[WHAT YOU HAVE TO DO]: Check each line of the records below for the word "field" and copy those where it appears.

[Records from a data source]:
· · · · ·

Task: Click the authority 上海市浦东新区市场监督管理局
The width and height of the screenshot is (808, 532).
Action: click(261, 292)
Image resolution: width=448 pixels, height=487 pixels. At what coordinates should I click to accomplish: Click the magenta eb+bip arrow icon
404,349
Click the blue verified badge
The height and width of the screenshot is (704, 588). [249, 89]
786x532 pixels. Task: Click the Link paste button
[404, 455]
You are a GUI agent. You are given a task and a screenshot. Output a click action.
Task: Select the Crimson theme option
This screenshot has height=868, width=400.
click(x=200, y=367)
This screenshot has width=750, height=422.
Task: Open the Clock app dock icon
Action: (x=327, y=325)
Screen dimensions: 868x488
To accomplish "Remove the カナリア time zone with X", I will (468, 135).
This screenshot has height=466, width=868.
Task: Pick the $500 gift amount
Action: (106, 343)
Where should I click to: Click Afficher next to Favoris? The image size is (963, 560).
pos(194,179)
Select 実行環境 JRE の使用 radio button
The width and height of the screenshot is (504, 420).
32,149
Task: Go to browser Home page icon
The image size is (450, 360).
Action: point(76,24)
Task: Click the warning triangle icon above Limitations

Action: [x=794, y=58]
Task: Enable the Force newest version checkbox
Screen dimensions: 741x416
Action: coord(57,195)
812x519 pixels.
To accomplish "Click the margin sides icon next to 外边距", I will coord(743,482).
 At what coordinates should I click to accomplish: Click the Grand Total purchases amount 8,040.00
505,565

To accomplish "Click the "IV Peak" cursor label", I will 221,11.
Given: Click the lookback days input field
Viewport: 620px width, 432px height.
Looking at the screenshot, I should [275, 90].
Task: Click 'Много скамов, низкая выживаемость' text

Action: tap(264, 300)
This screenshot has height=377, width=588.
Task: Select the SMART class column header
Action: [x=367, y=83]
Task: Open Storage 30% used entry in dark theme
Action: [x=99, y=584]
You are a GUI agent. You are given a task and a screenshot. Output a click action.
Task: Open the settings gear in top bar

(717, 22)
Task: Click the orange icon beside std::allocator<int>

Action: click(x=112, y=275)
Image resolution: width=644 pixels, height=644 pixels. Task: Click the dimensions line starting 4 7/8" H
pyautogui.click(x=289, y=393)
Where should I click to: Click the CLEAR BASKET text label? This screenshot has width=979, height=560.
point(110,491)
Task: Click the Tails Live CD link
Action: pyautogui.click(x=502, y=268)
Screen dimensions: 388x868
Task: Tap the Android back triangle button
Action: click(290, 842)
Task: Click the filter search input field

· · · · ·

[SOLUTION FOR THIS EXERCISE]:
Given: Click the lookback days input field
Task: Click the filter search input field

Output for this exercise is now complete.